There is a lot to take in during these nine months, and the stress can often leave you feeling overwhelmed, impacting your sleep, mood, or mindset. But it doesn’t have to be that way. There are many things you can do to alleviate or reduce these feelings of stress and overwhelm. Creating an evening routine of small, simple rituals can help relieve and tame these feelings, leaving you calmer and more grounded before sleep.

Here are six soothing ideas to try:

gentle Breathing for pregnancy relaxation

I know it may not seem like much, but focused breathing can help calm your nervous system, promote emotional balance, and ease anxiety, leaving you feeling more relaxed and serene before bed.

How to Practice: Place your hand on your belly and inhale, counting to four. As you exhale, breathe out for the count of six. Repeat until you feel relaxed, centered, and more peaceful.


Herbal Tea Pause

A comforting cup of tea—particularly a calming blend that is safe for pregnancy, such as chamomile—can promote sleepiness and relaxation while also being soothing and hydrating.
Tip: try to do this ritual at least an hour before bed to prevent frequent trips to the bathroom.
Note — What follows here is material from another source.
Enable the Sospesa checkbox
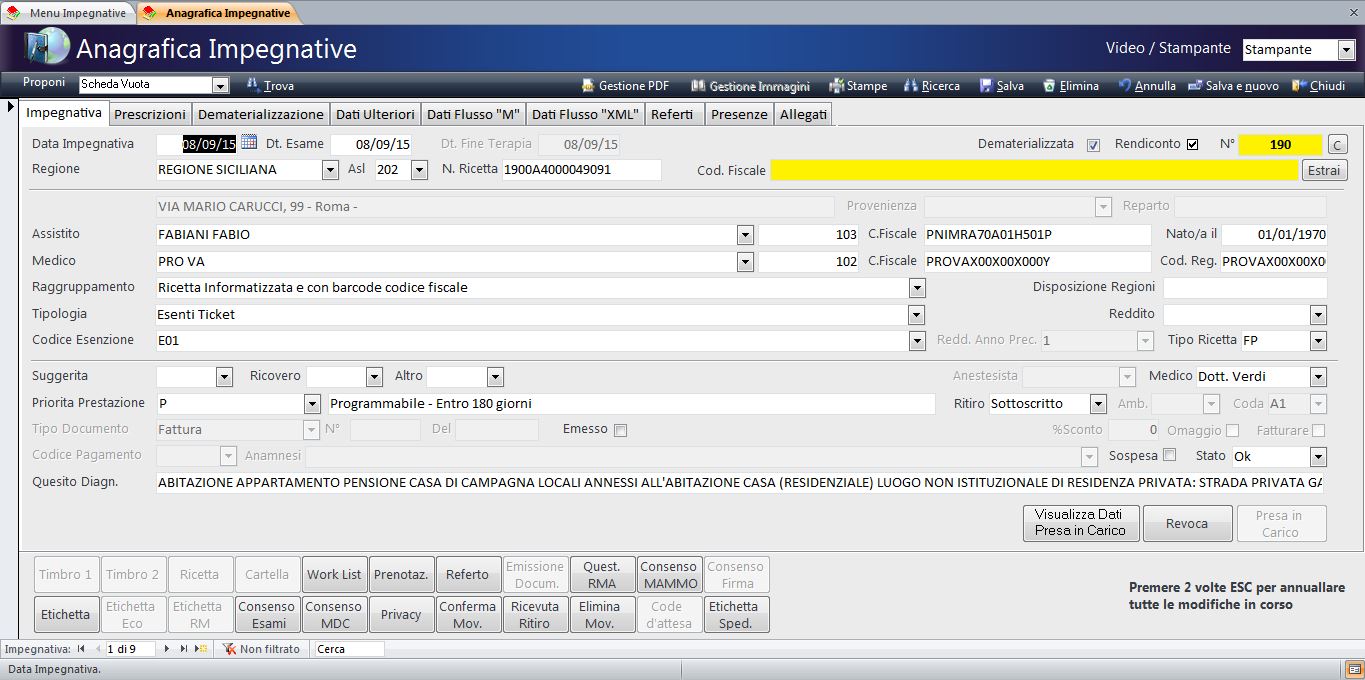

How to Practice: Brew a pot of loose-leaf tea in a teapot, or use a tea bag in a cup. Steep for a few minutes before slowly and mindfully sipping. Try to focus on staying present and experiencing every sensation—the warmth as it fills your stomach, the taste as you take a sip, the steam rising from the cup.


Journal your thoughts

Journaling can support the processing of emotions, which may ease the constant stream of thoughts and must-dos that swirl in our minds, particularly as we start to unwind or drift off at night. Writing in a pregnancy journal, or a letter to your baby each night can increase bonding and is a lovely way to document your pregnancy.
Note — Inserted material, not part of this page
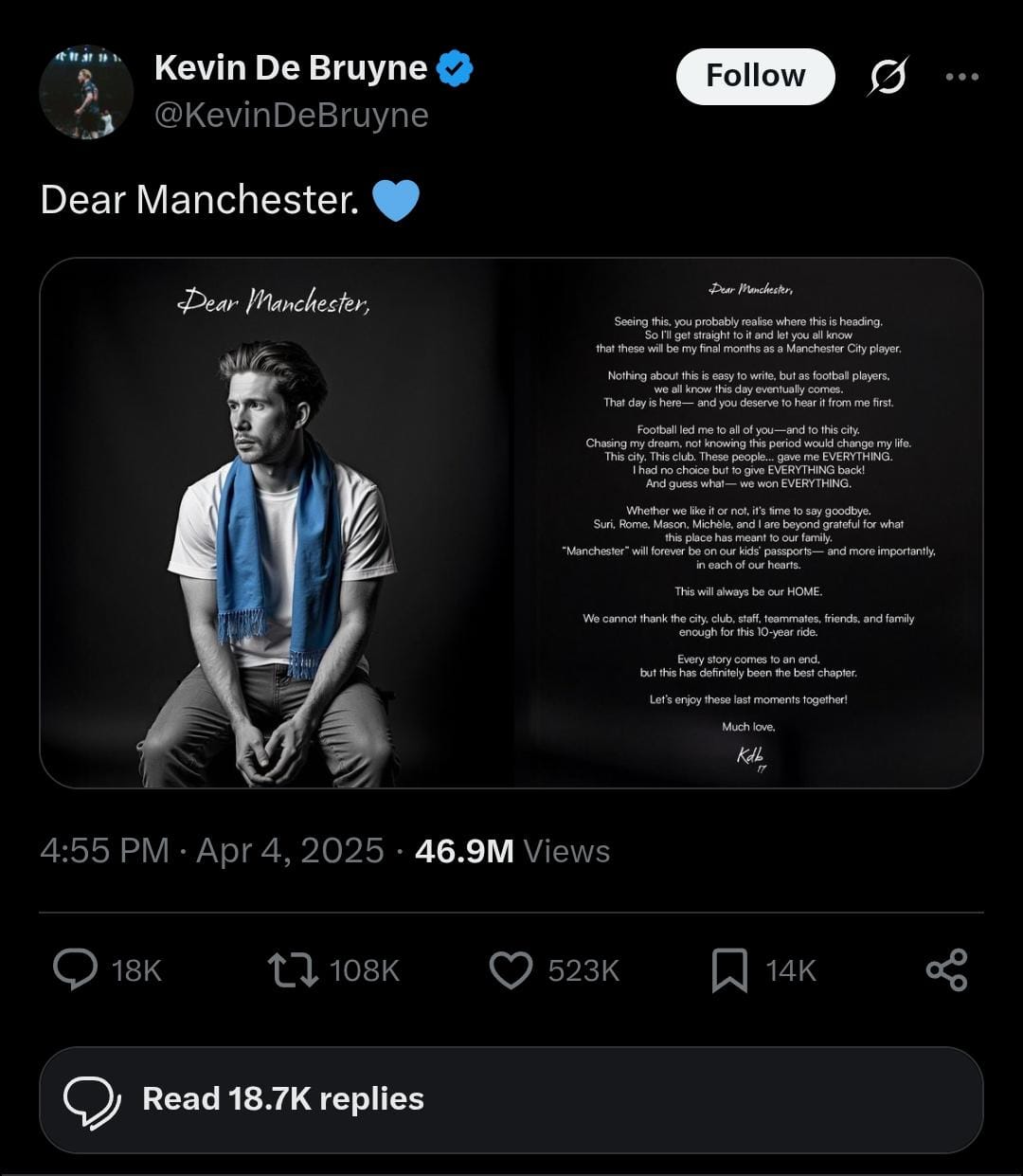1023x1176 pixels.
Task: Click the reply speech bubble icon
Action: click(75, 969)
How to Practice: This ritual is highly individual. You may like to start with a brain dump of all the thoughts running around in your head, jotting them down as they come to mind. Or you might find recounting how your day played out calming. Starting with the goal to just fill one page is often enough to produce the calming effects.

EFT Tapping (Emotional Freedom Technique)

Emotional Freedom Technique is a simple process that combines cognitive therapy principles with tapping on acupressure points on the body to release negative feelings and anxiety, ease trapped emotions, and promote feelings of calm while relieving uneasiness and pressing stress.

How to Practice: EFT involves gently tapping on the top of the head, eyebrow, side of eye, under eye, under nose, chin, collarbone, and underarm points while thinking of the unpleasant feelings and saying something like, “Even though I feel these feelings, I completely love and accept myself” as you pass through the points. Repeat until you feel calm and centered.

If you would like to book an EFT tapping session with me you can click here

Prenatal Yoga

It is well known that yoga can relieve tension and promote calmness in the body, as well as increase circulation, reduce pregnancy discomforts, improve flexibility and movement, and promote sleep.

How to Practice: Look up a gentle prenatal yoga video on YouTube, or find a local prenatal evening yoga class. Listening to calming music as you move through the poses may enhance your sense of calm.

Relaxing wind-down bath

Who doesn’t love a warm, relaxing bath to help soothe aching, tired muscles and prepare for sleep? It’s an easy way to promote calm with the bonus of getting clean at the same time.

How to Practice: Light some candles or dim the lights, add a pregnancy-safe calming essential oil in a carrier oil to the bath water, along with some Epsom salts or sea salt. Soak and enjoy.


Final Thoughts

These simple yet deeply relaxing and calming rituals don’t have to take up a lot of time, but they can set you up for a peaceful night and may help relieve stress and ease tensions that can pop up during pregnancy.